Task description: The response should consist of every line below, restated exactly, with no pictures.

Information shown:

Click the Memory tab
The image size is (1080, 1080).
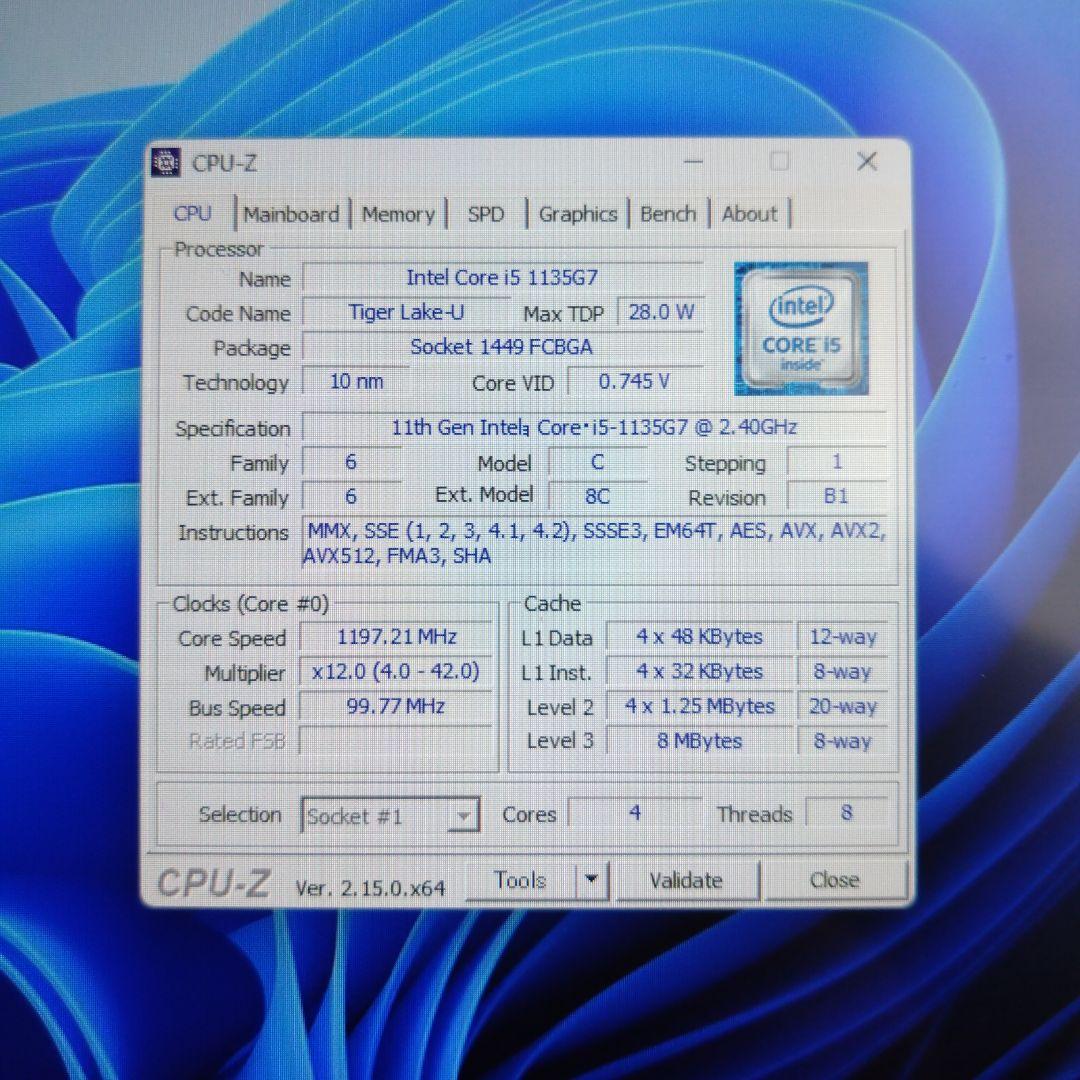coord(398,213)
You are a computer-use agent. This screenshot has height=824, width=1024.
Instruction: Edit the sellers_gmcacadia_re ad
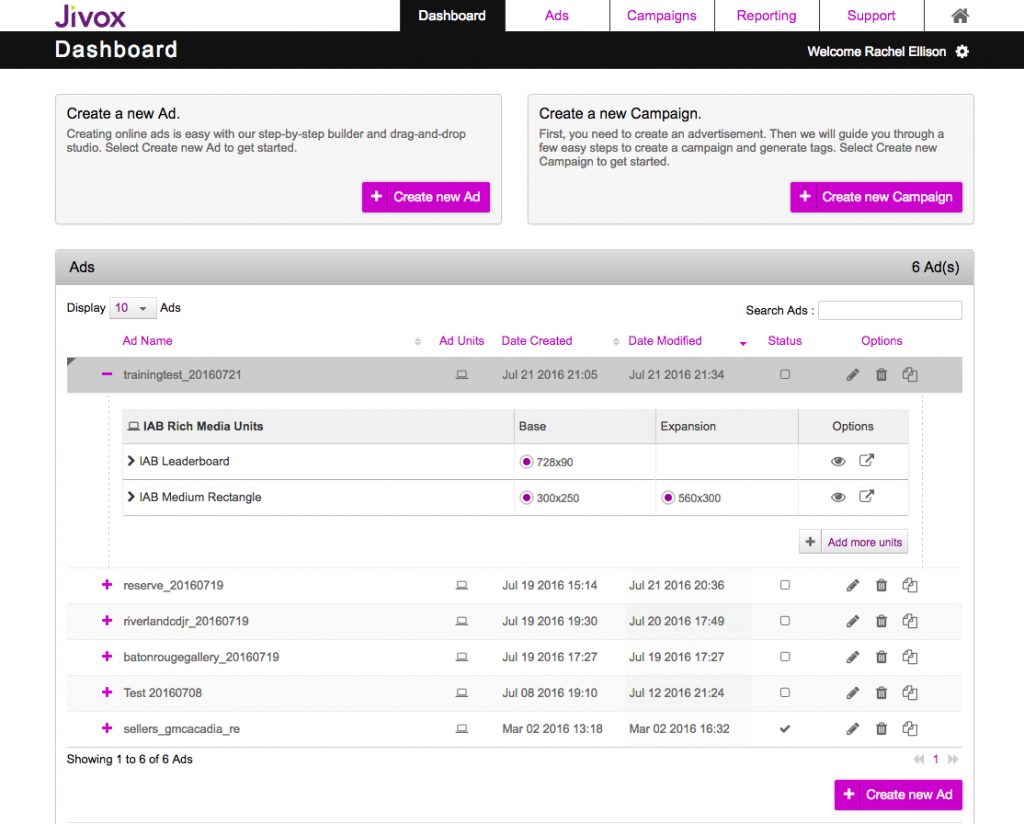(852, 729)
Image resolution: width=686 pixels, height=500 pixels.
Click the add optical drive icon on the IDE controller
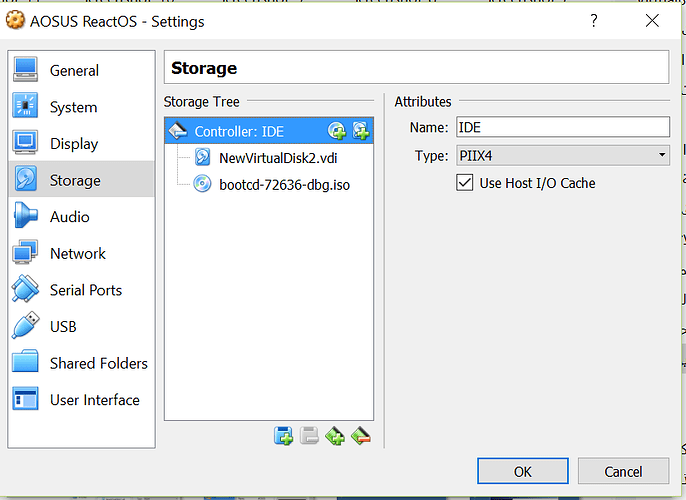[x=338, y=131]
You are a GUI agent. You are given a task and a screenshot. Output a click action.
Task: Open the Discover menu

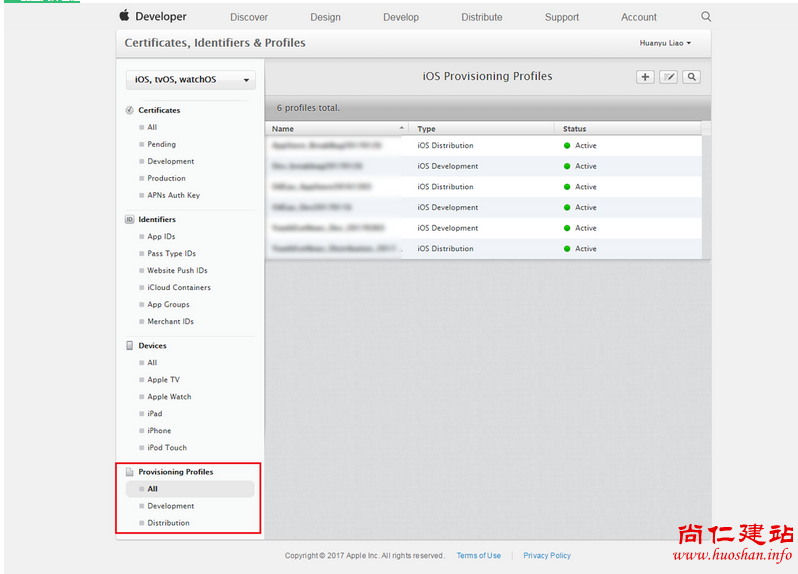pyautogui.click(x=249, y=17)
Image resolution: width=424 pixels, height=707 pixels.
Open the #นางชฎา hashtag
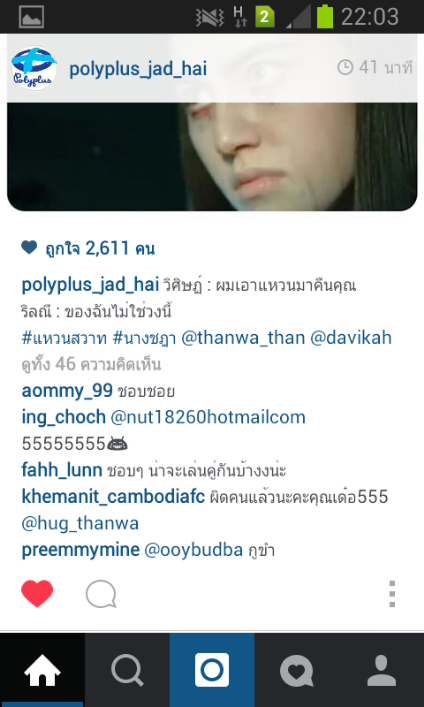[144, 338]
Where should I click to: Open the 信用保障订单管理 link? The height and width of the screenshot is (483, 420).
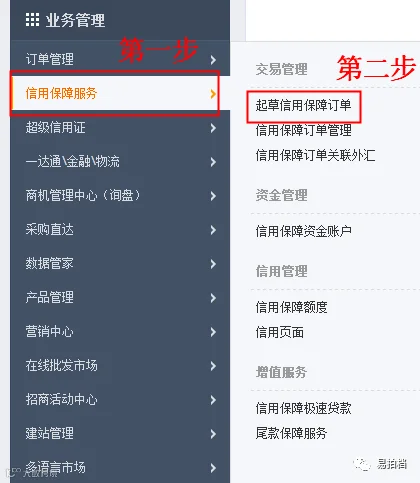[x=303, y=130]
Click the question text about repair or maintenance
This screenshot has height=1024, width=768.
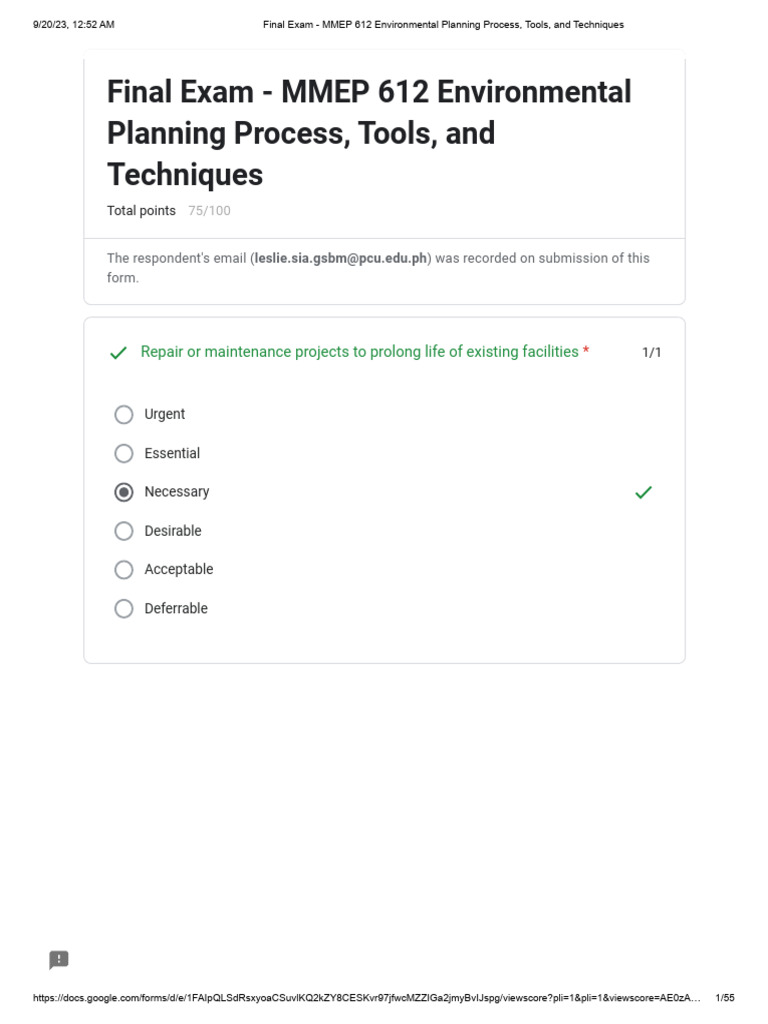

Answer to this exercise:
Click the Memory tab
The image size is (1080, 1080).
coord(398,213)
You are a computer-use agent. This screenshot has height=824, width=1024.
Instruction: Edit the sellers_gmcacadia_re ad
(852, 729)
Image resolution: width=686 pixels, height=500 pixels.
Click the add optical drive icon on the IDE controller
[x=338, y=131]
You are a GUI agent. You are given a task and a screenshot. Output a click action.
Task: Open the Discover menu

pyautogui.click(x=249, y=17)
Image resolution: width=424 pixels, height=707 pixels.
Open the #นางชฎา hashtag
[144, 338]
Where should I click to: Open the 信用保障订单管理 link? The height and width of the screenshot is (483, 420).
[x=303, y=130]
Click the question text about repair or maintenance
This screenshot has height=1024, width=768.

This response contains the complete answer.